Becker's bat was his biggest detriment. From May 31st on, Becker hit a paltry .237/.303/.296. He struck out in over 21% of his plate appearances and coaxed walks in only 7%. His plate approached proved so poorly that in August the Twins decided to send Becker to the Florida Instructional League with the rest of the rookies to have him rediscover his swing and phase out his switch hitting (by 1997 he was strictly a left-handed batter).

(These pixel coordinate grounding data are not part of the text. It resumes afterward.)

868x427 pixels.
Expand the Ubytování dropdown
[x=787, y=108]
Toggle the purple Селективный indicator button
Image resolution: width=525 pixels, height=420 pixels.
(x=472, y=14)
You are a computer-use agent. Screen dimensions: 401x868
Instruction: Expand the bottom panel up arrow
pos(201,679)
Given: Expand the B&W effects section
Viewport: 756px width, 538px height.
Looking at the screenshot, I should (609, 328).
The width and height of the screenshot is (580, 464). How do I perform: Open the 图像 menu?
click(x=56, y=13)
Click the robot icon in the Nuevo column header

In all, 1995 was right near the sharp bottom of the Twins decline. Fans stayed away from the Metrodome in droves. Only 1.05 million people entered the downtown stadium as the Twins finished last in attendance in the American League (even being outdrawn by Milwaukee). The team followed suit and finished 5th in the newly created AL Central, a whopping 44 games behind the front-running Cleveland Indians. In what was Kirby's last professional season he hit .314/.379/.515 with 23 home runs, earning yet another berth the All-Star game. Puckett led the team in extra base hits (62) and rbis (99). But at 35, Puckett was slowing down even by corner outfield standards where he had a low 1.86 range factor (1.99 league range factor). Had 1995 not been Puckett's swansong and would have been able to come back for the 1996 season, he would have been best suited for designated hitter.

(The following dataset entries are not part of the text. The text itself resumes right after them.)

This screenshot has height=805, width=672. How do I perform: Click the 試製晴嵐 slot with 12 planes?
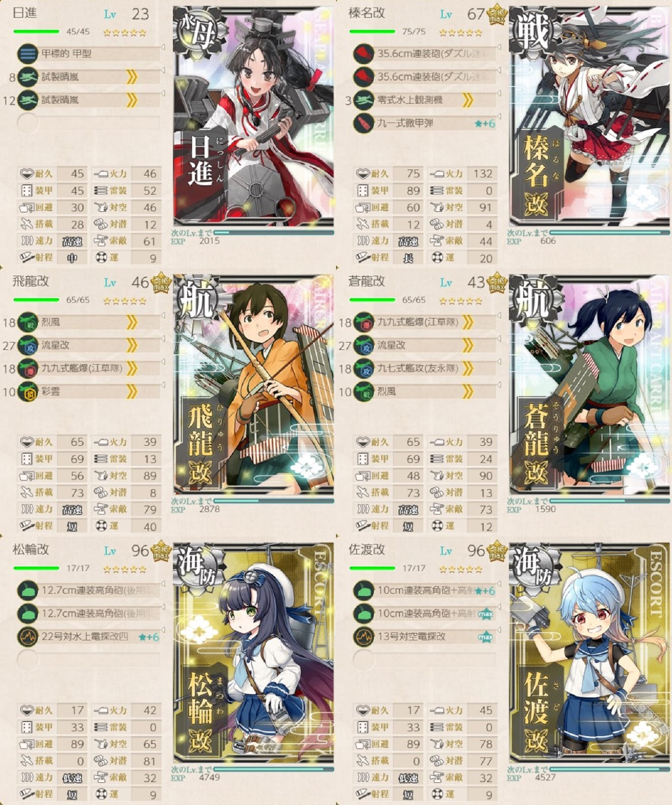coord(89,100)
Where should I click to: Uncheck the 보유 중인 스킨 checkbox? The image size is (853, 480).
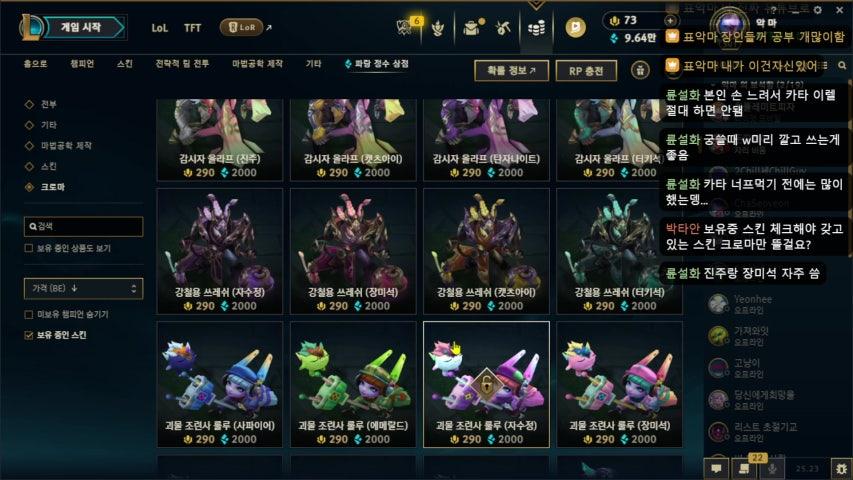(29, 335)
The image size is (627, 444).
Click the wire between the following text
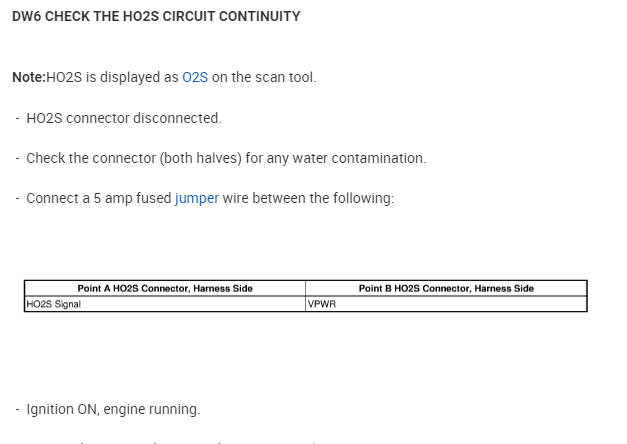308,198
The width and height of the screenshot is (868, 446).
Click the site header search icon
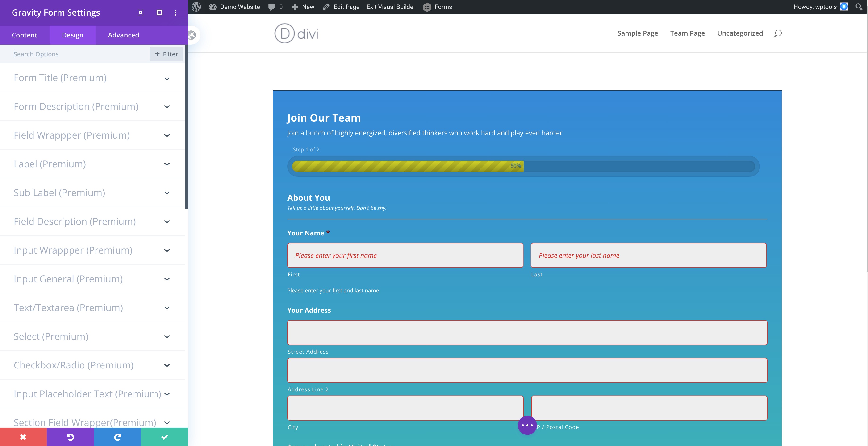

The 1996 season did not go according to plan. In what was Terry Ryan's first full season to prepare for, he signed Greg Myers and Paul Molitor with the assumption that the pitching prospects like Brad Radke, Frankie Rodriguez and Latroy Hawkins would emerge has front line starters. Tragically, Puckett had to bow out of baseball after glacoma appeared in late spring. Throughout the season Molitor, Marty Cordova and Chuck Knoblauch all played well but only Rick Aguilera could produce a winning record (8-6) in his 19 starts. Fans began to reappear as the Dome was visited 1.4 million times, good enough for 11th best out of 14 American League clubs. In the first full season back from the strike, Becker was in a battle with double-A sensation Matt Lawton and recently acquired Roberto Kelly as a backup insurance policy. With good reason too. Becker started the season 3-43 (.070 ba), hitless in 23 at-bats, finally batted through and finished the season as his best totals as a professional. He finished .291/.372/.434 with 12 home runs but struck out in nearly 20% of his at-bats. His 1997 season emulated his 1995 season and the Twins decided to give up on him. On December 12th, 1997, the Twins traded Becker to the New York Mets for Alex Ochoa.